Violence, energy shortage and erratic government policies have pulled down the country's bed-wear export by $129.782 million or 10 percent in July-February period of 2012 compared to $1.317 billion in the same period of 2011, exporters said on Friday.
"Foreign buyers are not willing to visit Pakistan ever-since the country began to undergo a series of huge violent incidents. They now prefer placing orders with India, Bangladesh and Vietnam," exporters said. In terms of value, the country's bed wear export reached $1.187 billion during July-February period of the current fiscal year as compared to $1.317 billion during the same period of last fiscal year, depicting a decline of $129.782 million or 10 percent, according to official figures.
Pakistan's bed wear export, in terms of volume, fell some 19.32 percent or 39,852 tons to 166,469 tons during July-February 2012 period as compared to the export of these items of 206,321 tons, the statistics say.
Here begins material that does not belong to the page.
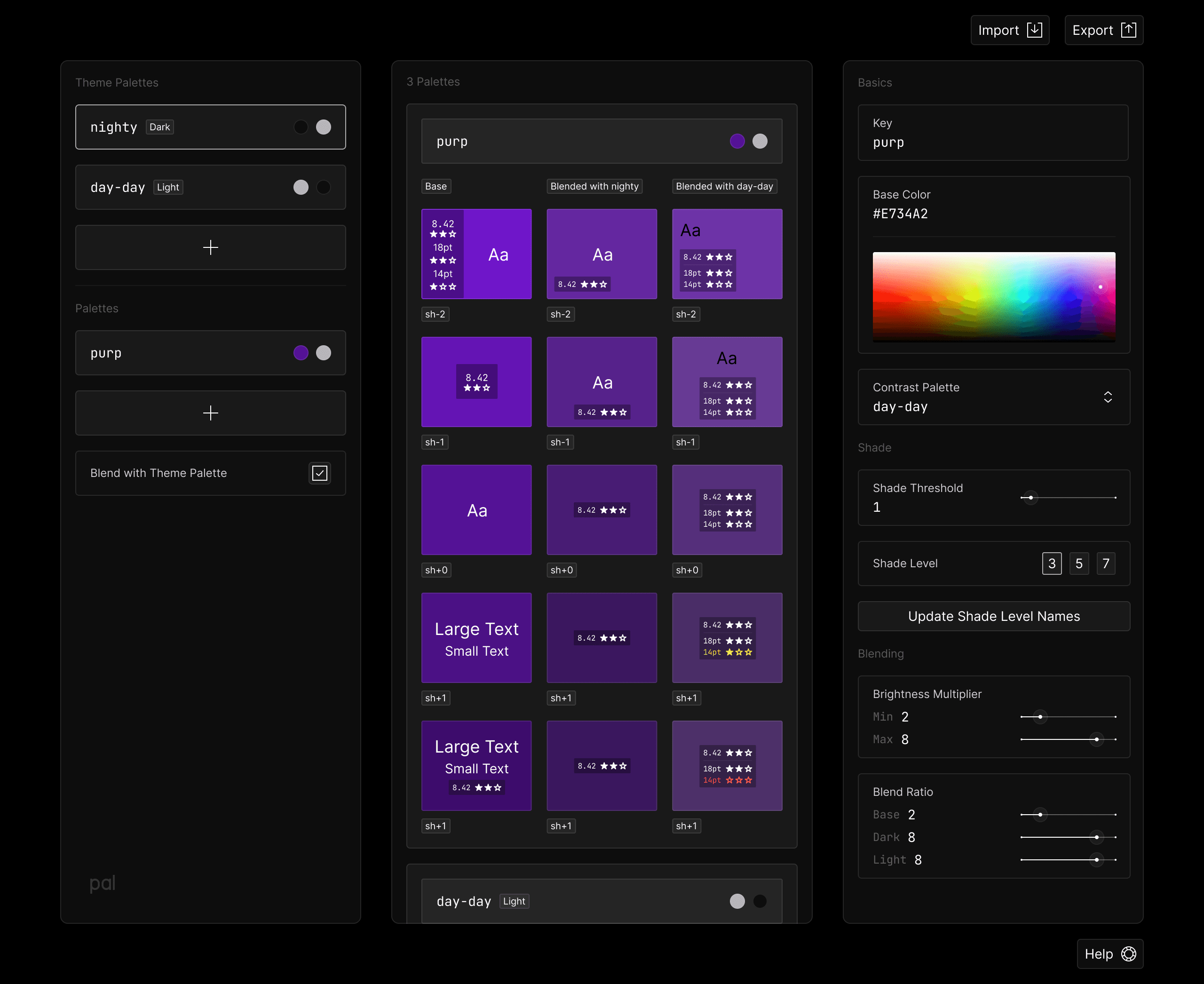Click the Shade Threshold slider handle

coord(1030,498)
The country's bed wear export in February 2012 fell by $30.571 million or 20 percent to $124.897 million as compared to $155.468 million during the same period last fiscal year.
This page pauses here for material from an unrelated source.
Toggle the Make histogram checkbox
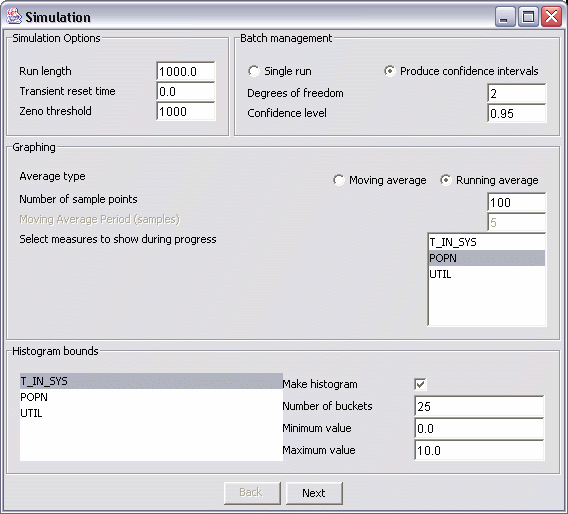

In terms of volume, the county's bed wear export slid to 18,051 tons in February 2012 as compared to 22,182 tons in February 2011, showing a fall of 19 percent or 4,131 tons, the official figures indicated. Talking to Business Recorder, All Pakistan Bed Wear Exporters Association Chairman Shabbir Ahmed held the government's weak policies behind Pakistan's stagnant economy and regression in exports, particularly in textiles.
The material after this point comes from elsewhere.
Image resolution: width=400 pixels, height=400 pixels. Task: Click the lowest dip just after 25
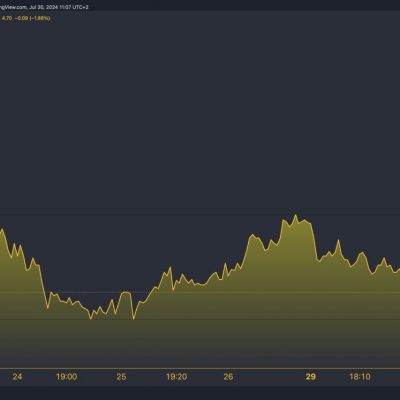coord(134,319)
"Trade Development Authority of Pakistan [TDAP] is not responding to the problems of textile exporters, as foreign buyers started increasing their visits to India, Bangladesh and Vietnam to book home textile consignments, ignoring Pakistan completely," he said. He said load shedding, fuel price hike, gas shortage, poor law and order and indifferent government policies equally contributed to decline in bed-wear export by $129.782 million or 10 percent in July-February period and $30.571 million or 20 percent million in February 2012.
He said foreign buyers were worried because of the security concerns, therefore, they preferred to place orders with other regional countries. He said global buyers were also concerned about the soaring power and gas shortage fearing delays in production and subsequently in the shipment to their markets in time.